The announcement that it suddenly appears there may be "nearly $1 trillion" in untapped mineral reserves in Afghanistan caught everyone's attention a couple of weeks ago, at least briefly. In the current economic environment, most of us are becoming a little jaded to the t-word, but in a place like Afghanistan, a trillion US dollars is still real money.
The news report, whether substantive or not, has also brought back into current parlance a term that was coined a few decades ago and has since been bandied about by economists in various contexts.
"Dutch Disease" refers to the paradoxically negative impact that a sudden infusion of wealth, usually from natural resources, can have on an economy unable to put it to work constructively.

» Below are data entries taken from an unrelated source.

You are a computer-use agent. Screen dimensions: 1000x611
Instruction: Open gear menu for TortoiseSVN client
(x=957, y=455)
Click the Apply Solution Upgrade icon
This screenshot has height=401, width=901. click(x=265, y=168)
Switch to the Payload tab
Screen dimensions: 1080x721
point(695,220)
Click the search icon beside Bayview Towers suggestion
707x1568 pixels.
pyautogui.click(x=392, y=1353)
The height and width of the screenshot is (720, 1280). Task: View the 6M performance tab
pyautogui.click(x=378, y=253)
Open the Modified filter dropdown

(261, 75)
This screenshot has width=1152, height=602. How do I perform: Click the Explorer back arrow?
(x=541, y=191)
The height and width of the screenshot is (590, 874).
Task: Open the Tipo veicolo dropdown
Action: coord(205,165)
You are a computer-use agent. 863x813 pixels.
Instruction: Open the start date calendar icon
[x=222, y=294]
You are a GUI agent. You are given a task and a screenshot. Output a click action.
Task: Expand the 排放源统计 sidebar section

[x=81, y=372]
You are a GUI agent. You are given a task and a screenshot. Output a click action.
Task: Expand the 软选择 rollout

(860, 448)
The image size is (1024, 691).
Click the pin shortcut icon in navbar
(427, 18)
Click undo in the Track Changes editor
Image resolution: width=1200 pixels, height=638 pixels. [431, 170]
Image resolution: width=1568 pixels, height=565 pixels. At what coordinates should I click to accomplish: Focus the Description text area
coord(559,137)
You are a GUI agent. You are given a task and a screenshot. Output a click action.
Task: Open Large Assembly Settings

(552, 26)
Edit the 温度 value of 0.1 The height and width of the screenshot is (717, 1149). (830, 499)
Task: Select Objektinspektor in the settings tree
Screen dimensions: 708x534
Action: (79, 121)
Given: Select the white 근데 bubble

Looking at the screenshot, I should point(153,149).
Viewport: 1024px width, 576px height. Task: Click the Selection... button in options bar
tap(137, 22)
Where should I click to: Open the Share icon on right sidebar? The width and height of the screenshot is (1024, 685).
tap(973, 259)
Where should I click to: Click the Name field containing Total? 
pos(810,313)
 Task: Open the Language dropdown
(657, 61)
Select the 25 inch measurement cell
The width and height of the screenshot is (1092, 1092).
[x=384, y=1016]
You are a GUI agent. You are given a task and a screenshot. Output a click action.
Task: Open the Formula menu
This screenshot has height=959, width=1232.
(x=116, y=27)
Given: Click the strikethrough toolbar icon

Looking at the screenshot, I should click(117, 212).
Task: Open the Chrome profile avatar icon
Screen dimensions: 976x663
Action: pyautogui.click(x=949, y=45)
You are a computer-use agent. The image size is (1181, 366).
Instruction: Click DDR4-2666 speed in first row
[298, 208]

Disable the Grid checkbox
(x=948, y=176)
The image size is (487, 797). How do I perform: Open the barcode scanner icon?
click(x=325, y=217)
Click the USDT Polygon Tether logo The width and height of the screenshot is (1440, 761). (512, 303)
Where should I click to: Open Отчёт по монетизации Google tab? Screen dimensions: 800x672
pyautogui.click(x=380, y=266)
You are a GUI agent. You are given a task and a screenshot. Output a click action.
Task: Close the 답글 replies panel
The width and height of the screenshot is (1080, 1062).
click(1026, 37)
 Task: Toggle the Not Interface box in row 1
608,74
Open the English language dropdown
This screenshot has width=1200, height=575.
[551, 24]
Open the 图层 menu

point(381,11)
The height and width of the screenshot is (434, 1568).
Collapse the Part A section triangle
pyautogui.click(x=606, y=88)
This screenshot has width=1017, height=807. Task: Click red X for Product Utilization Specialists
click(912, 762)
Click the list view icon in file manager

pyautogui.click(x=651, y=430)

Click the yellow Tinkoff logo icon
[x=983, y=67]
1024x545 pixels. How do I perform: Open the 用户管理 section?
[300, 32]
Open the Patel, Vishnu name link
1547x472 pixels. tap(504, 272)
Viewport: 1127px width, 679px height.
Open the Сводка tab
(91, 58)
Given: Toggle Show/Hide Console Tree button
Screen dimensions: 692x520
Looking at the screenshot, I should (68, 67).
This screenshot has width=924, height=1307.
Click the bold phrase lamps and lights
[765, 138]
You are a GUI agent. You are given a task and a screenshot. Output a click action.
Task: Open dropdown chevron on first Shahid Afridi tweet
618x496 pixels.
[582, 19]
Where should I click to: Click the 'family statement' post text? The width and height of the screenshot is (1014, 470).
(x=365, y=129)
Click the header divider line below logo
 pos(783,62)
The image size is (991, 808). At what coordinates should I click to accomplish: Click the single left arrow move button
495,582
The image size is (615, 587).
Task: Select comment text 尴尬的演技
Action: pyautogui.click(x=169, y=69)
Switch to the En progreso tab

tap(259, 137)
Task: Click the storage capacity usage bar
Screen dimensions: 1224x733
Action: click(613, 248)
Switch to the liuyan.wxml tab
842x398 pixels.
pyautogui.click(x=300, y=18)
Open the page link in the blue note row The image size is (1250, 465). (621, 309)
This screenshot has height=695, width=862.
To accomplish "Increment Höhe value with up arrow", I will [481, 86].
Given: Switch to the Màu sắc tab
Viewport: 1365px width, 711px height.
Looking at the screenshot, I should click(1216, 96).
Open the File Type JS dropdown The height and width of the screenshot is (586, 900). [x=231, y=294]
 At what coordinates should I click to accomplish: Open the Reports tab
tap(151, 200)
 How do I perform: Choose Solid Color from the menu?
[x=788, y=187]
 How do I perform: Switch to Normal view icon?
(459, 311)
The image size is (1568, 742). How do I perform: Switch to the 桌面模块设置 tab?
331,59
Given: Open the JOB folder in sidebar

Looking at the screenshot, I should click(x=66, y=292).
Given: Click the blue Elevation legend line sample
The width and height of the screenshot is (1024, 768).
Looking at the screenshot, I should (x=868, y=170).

The term was originally used to describe what supposedly happened in the Netherlands after large quantities of natural gas were discovered within its territory in the late 1950’s. Dutch Disease has at various times since been blamed for economic dysfunction in Russia, Venezuela, Algeria, Azerbaijan, and other nations where a resource windfall of one sort or another was believed to have actually retarded, rather than stimulated, economic development. Western economists have written disdainfully of the syndrome, the original case aside, as though it were the province of political despots too callous and greedy to know or care about what's truly good for their people.
The theory explaining the Dutch Disease phenomenon is that an economy develops a destructive dependence on any disproportionately valuable and abundant resource. Labor and other input factors gravitate to it and factor costs rise. The nation’s currency appreciates. Consumers seem to enjoy a windfall, but the nation’s productive capacity becomes hollowed out. Manufacturing is driven elsewhere or never develops in the first place, because costs are high and incentives are low. Workers, consumers and business executives become complacent and spoiled. The nation’s political class gains a sense of entitlement.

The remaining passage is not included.